Key Man Insurance for Real Estate Brokers
If any business is a good candidate for Key Man Insurance, it is a Real Estate Broker. Knowing that the success of the broker’s organization is typically predicated on the success of a small group of people, every real estate broker should consider Key Man insurance to ensure the continuation of the organization in the event of the death of a key person.
Definition: Key Person Insurance is life insurance purchased by the business organization on the life of the key person or persons, with the organization listed as the beneficiary. There is an insurable interest between the organization and the key person because of the loss of revenue that is anticipated as a result of the death of the insured. A key person is defined as a person who is crucial to the operation of the business and whose absence would be detrimental to the continuation of the organization.
Why the Importance for a Real Estate Broker?
The nature of the operation of a real estate brokerage organization makes it the perfect candidate for key man insurance. Most broker operations depend on a handful of key individuals for the majority of the revenue that supports the operation. These individuals could be officers of the company, partners in a partnership, or team members who have proven to be financially valuable for the company to continue operations.
It’s not only about commissions. Many key individuals are considered irreplaceable because of their client list, industry experience, or knowledge of the real estate closing processes. Many team members are considered invaluable because of their marketing results or technology skills.
The broker only needs run reports that indicate closing percentages, listing activity, commissions paid, and marketing successes to quickly understand who the rainmakers are in the organization.
How it Works
The broker principal designates who in the organization is considered a key person and purchases a life insurance on that person, pays the periodic premiums, and is the beneficiary of the policy. If the key man dies unexpectedly, the brokerage (company) would receive the death benefit from the insurance company tax-free.
The real estate broker would then have the necessary to fund the expenses that result from the death of the key person:
- Recruiting costs for a replacement.
- Pay off debts to reduce operation costs while a replacement search is underway.
- Distribute money to investors in the operation.
- Pay severance packages if the decision is to close the office.
- If the key person has survivors with shares of ownership, the company can use the funds to buy out the those survivors’ shares and regain ownership.
Which Type of Insurance Should be Used
The most affordable life insurance product to fund your key man insurance plan is Term Life insurance. Since term insurance provides temporary coverage for up to thirty years and the product has a very low mortality rate, this insurance is much more affordable than permanent insurance, such as Whole Life or Universal Life. Other key benefits that make term insurance a preferable product are:
- Most carriers offer policies for up to thirty years.
- Many carriers offer a “return of premium” rider that allows the insurance carrier to return all premiums paid on the policy to the broker if the key person outlives the policy term. The broker could use some or all of this “lump-sum” returned premium as a retirement gift for the loyal key person or as a signing bonus for the retiree’s replacement. The money belongs to the broker and can be used in any way they choose.
- Some carriers offer an “accelerated death benefit” rider. This rider allows the insured to receive a large percentage of the death benefit if diagnosed with a terminal illness.
How Much Key Man Insurance Should I Buy?
The amount of insurance you purchase for a key person should be predicated on the risk involved. The risk is determined by calculating the costs that are likely to be incurred by the loss of the key person. These costs will be related to loss of revenue, loss of clients, loss of pending sales, and many other ways the organization would be affected by an untimely death of the key person.
Most experienced insurance professionals have substantial key person knowledge for the real estate industry and can help the broker principal establish an amount sufficient to cover the anticipated costs of losing a key person in the organization.

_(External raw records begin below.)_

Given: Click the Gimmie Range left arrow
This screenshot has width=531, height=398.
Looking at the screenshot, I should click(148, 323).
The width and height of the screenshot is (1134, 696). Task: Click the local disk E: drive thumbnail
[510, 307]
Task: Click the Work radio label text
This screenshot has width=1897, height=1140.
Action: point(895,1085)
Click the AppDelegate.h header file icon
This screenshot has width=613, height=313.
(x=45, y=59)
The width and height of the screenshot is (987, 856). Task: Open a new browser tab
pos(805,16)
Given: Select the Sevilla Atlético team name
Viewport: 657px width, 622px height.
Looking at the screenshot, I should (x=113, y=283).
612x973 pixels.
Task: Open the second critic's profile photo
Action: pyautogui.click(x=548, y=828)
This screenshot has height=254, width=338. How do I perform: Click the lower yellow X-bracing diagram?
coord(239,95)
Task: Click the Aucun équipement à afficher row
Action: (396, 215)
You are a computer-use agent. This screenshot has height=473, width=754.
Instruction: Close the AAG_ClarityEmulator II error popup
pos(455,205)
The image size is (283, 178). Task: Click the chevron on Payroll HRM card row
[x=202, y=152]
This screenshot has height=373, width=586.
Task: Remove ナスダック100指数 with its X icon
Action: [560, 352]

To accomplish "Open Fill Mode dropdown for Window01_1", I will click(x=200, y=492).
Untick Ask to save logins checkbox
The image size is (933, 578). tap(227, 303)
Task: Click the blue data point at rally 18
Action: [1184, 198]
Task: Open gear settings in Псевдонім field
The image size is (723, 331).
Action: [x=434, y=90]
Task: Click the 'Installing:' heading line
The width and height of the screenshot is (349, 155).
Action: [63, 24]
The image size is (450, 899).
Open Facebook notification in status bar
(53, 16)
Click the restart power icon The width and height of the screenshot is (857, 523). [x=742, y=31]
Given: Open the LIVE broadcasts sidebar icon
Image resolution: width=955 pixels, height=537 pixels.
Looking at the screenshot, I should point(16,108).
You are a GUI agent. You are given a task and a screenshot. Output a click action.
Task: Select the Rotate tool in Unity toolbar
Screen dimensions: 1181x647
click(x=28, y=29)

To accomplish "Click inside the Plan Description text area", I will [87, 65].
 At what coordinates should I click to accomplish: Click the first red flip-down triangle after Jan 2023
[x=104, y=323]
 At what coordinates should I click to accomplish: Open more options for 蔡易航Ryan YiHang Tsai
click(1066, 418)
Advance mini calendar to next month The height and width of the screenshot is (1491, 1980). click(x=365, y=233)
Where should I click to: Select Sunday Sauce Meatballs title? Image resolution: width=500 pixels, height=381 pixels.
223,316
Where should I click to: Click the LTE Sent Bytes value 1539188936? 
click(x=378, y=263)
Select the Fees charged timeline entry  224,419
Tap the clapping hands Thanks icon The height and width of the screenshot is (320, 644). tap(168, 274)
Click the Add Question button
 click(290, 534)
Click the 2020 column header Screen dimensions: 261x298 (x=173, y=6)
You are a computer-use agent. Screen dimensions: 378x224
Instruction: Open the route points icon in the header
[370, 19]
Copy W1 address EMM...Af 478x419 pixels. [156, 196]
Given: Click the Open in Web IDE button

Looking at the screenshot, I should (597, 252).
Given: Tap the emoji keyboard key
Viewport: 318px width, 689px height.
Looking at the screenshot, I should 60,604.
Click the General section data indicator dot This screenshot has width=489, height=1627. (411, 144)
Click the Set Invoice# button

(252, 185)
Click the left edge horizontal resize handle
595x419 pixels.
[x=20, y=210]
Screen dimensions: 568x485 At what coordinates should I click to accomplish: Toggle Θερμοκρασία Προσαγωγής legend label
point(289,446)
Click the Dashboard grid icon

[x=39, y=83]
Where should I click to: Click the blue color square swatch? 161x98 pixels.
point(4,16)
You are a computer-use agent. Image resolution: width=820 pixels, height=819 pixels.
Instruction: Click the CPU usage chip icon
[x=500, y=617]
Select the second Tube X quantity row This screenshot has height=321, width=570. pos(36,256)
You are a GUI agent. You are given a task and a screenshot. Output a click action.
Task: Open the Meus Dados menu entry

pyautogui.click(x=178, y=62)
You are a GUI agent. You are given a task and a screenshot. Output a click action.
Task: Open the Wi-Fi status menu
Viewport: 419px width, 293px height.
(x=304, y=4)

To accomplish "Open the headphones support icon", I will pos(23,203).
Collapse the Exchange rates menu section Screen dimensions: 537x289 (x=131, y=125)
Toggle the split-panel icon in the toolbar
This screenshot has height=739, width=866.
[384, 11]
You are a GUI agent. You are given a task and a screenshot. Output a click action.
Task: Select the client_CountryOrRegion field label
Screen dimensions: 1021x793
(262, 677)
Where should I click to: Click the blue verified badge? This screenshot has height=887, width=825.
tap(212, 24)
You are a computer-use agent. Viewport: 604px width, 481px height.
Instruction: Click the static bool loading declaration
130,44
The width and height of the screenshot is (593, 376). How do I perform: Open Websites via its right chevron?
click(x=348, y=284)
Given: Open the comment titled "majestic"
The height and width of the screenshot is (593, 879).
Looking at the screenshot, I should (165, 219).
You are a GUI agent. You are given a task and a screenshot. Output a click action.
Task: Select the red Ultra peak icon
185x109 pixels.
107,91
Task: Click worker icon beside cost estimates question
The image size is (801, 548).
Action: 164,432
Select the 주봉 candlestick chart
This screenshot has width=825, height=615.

Is the Death Benefit Taxable?
Unless the required Notice and Consent requirements of Section 101(j) are met, the death benefit from the insurance policy will be considered income and therefore taxable to the broker (beneficiary) and owner of the policy. The Notice and Consent requirements must be met before the insurance policy for each Key Person is issued by the insurance company. According to IRC 101 § (j) Treatment of certain employer-owned life insurance contracts, the following requirements must be met:
- the employee is notified in writing that the applicable policyholder intends to insure the employee’s life and the maximum face amount for which the employee could be insured at the time the contract was issued,
- the employee provides written consent to being insured under the contract and that such coverage may continue after the insured terminates employment, and
- the employee is informed in writing that an applicable policyholder will be a beneficiary of any proceeds payable upon the death of the employee.
In addition to the notice and consent requirements, form 8925 is required to be included with the employer’s annual income tax return which includes the following information:
- The number of employees at the end of the year.
- The number of employees who are insured at the end of the year under employer-owned life insurance contracts.
- The total amount of life insurance in force at the end of the year under these contracts.
- The name, address, and taxpayer identification number of the employer and the type of business in which the employer is engaged.
- Whether the employer has a valid consent for each insured employee, and if not, the number of insured employees for whom a consent was not obtained.